Jaco tried to laugh, but blood spurted from his mouth like a mini geyser. “’Fraid not,fratello. ’S okay. I go to Bambi and Papa.”

“Jacopo.” Dante’s voice was ravaged with tears, his face so taut in anger that I thought it would crack in two. “You idiot. I would have protected you all.”

A little smile teased the bleached edges of his mouth, but Jaco didn’t open his eyes again. Blood leaked from the corners of his lips and trailed down his chin.

“Call me your brother before I go,” he whispered, hardly any sound. “Forgive me.”

“Fratello,” Dante murmured, pressing a kiss to his forehead. “Ti amo sempre, fratello mio.”

I will love you always, my brother.

Tears dripped down my own face as Dante held his cousin in his lap and watched him die, choking slightly on his blood, then going still. His face relaxed with peace, and Dante kissed him again on the forehead as he murmured a prayer for the dead in Italian under his breath.

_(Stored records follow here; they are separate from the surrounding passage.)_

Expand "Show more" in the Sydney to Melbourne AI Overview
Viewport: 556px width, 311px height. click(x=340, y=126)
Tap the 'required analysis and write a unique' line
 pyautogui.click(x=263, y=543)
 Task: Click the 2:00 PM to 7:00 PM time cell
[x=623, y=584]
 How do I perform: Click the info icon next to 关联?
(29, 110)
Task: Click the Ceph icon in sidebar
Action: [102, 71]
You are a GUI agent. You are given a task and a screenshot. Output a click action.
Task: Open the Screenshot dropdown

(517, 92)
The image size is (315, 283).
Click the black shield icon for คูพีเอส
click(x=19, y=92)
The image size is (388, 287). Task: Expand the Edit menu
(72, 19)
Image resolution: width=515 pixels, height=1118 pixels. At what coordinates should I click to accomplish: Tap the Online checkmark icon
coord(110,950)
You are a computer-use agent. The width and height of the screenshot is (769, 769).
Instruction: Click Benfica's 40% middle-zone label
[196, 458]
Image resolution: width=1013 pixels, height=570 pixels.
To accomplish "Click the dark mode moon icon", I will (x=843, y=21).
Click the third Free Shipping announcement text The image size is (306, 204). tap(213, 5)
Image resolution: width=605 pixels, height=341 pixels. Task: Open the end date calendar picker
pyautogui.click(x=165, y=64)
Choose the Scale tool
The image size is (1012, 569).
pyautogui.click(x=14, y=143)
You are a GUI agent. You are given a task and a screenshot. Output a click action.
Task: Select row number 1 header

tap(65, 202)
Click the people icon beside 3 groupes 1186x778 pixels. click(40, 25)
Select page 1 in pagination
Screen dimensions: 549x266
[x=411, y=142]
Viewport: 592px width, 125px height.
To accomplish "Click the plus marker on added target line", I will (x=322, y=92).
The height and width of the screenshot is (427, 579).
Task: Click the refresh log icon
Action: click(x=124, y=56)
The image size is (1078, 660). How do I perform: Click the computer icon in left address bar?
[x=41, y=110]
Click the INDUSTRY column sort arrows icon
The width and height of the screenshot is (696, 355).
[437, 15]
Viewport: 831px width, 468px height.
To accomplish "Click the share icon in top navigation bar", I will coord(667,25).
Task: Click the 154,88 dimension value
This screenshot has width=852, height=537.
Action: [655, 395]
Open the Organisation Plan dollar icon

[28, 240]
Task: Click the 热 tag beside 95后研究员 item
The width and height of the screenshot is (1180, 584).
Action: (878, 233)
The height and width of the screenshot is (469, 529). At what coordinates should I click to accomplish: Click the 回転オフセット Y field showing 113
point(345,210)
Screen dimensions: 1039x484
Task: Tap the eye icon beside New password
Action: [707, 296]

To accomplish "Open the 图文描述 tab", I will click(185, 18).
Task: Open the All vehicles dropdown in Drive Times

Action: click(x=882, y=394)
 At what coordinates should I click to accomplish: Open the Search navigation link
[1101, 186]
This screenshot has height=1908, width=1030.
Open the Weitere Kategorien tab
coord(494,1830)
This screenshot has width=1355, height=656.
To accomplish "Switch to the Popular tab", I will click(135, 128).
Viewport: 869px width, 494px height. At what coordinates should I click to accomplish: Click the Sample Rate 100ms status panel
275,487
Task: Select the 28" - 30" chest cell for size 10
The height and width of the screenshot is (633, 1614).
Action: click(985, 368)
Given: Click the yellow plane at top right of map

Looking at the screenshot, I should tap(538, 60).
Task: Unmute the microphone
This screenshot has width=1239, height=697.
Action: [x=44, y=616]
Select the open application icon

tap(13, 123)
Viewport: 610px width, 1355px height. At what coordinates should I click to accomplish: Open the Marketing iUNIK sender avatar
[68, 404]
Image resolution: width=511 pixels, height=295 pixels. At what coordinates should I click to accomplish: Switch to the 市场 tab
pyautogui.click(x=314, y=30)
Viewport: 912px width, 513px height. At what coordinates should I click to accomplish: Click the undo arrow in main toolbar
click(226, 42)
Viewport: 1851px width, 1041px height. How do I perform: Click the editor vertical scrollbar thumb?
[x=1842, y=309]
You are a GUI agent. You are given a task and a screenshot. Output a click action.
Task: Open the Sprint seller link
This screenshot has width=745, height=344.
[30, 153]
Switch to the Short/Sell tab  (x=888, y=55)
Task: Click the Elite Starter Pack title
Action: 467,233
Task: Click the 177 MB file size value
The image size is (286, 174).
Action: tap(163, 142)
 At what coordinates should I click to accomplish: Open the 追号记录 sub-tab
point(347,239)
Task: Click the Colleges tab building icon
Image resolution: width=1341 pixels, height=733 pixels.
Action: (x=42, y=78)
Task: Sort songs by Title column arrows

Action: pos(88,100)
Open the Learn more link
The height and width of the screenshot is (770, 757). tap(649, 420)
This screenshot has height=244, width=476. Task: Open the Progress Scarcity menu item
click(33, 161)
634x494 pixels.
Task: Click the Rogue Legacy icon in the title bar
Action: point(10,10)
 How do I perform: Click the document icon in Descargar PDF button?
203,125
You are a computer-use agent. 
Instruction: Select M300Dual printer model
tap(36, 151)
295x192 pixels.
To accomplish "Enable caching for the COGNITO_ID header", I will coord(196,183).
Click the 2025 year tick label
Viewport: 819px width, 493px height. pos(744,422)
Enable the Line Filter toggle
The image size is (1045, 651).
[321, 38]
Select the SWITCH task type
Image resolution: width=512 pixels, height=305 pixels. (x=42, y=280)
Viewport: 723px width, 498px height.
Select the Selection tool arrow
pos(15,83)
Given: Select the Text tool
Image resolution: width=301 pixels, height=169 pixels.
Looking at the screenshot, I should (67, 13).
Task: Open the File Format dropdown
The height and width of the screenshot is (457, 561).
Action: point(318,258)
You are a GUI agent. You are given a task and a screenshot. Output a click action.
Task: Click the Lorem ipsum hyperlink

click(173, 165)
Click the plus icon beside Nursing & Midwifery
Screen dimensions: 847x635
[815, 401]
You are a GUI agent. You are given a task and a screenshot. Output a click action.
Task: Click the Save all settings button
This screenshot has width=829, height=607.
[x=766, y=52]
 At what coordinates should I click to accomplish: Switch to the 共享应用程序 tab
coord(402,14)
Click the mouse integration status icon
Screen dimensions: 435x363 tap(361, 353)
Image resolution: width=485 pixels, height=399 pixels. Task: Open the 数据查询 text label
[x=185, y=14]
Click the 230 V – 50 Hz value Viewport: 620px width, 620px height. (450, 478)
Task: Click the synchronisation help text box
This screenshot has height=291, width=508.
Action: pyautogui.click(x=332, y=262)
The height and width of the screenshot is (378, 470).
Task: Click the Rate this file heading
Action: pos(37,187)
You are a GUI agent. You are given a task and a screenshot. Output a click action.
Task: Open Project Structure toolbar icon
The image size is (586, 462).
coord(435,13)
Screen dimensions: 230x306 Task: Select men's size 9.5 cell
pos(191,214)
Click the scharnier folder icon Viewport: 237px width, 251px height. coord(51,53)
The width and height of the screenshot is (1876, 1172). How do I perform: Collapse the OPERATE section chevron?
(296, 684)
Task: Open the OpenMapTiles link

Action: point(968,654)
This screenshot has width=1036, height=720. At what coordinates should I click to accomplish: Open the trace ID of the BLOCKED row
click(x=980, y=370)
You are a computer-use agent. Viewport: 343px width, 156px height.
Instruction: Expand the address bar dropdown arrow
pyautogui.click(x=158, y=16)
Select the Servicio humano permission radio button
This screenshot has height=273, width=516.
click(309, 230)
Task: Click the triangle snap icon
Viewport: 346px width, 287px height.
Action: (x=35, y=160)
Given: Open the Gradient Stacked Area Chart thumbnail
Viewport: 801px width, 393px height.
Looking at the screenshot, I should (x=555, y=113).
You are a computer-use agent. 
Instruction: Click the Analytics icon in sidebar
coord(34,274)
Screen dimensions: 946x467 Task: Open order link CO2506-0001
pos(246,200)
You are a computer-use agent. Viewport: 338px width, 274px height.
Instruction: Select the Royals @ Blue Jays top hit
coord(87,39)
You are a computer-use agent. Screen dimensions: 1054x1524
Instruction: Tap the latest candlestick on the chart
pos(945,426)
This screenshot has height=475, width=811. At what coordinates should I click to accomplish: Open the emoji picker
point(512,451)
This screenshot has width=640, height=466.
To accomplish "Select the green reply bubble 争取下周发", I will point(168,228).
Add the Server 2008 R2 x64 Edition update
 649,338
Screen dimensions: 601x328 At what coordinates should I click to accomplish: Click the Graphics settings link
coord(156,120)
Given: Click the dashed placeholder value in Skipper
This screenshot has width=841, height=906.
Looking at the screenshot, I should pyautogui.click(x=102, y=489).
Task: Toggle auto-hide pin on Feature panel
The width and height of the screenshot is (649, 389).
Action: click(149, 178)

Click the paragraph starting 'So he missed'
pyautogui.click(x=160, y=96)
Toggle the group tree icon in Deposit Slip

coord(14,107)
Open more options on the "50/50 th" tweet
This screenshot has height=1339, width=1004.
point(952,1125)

Sirens wailed in the distance.

I knew they were coming closer because I’d left my phone in the closet.

My heart stopped, then restarted with an awful electric shock. I shoved to my feet and sprinted to the kitchen cabinet to throw the door open.

Aurora sat huddled in the shadows at the back, hugging her knees to her chest as she rocked herself, tears dripping from her cheeks.

“Vieni, gattina mia,” I murmured, bending into the cabinet to pick her up. “Come here, sweet girl.”

She clutched at me, her nails breaking the skin of my arms as she practically crawled up my body into my embrace. I held the back of her head and bottom as I stood, careful to keep her from seeing the dead bodies in the living room.

Although she had just spent the last half an hour in a closet listening to her mother, father, and uncle die.

She was so quiet, crying silently in my arms until Dante stalked forward, his face like a thunderclap. She didn’t flinch as he approached even though I almost did, he looked that ferocious. Instead, she turned in my arms and launched herself into his, sobbing the second she hit his chest.

He curled her against his big torso, curving his shoulders inward, wrapping her tightly in his arms as if he could shield her from the pain.

He couldn’t.

Neither of us could.

I moved into them, wrapping one arm around Dante’s waist and the other around Aurora, who grabbed my hand and lifted it to her cheek, cuddling it desperately.

We stood there together, silently, mourning, as the sirens grew louder, and finally, a red and blue block of light spiraled through the bloody crime scene.

Six months later.

Dante didn’t like it.

It was the only way, but I understood his reluctance. I never wanted to be within ten feet of another di Carlo ever again.

That Family had worked their asses off to ruin Dante’s Family. To ruin mine.

Now the New York Salvatores were a unit of four; Tore, Dante, Aurora, and me.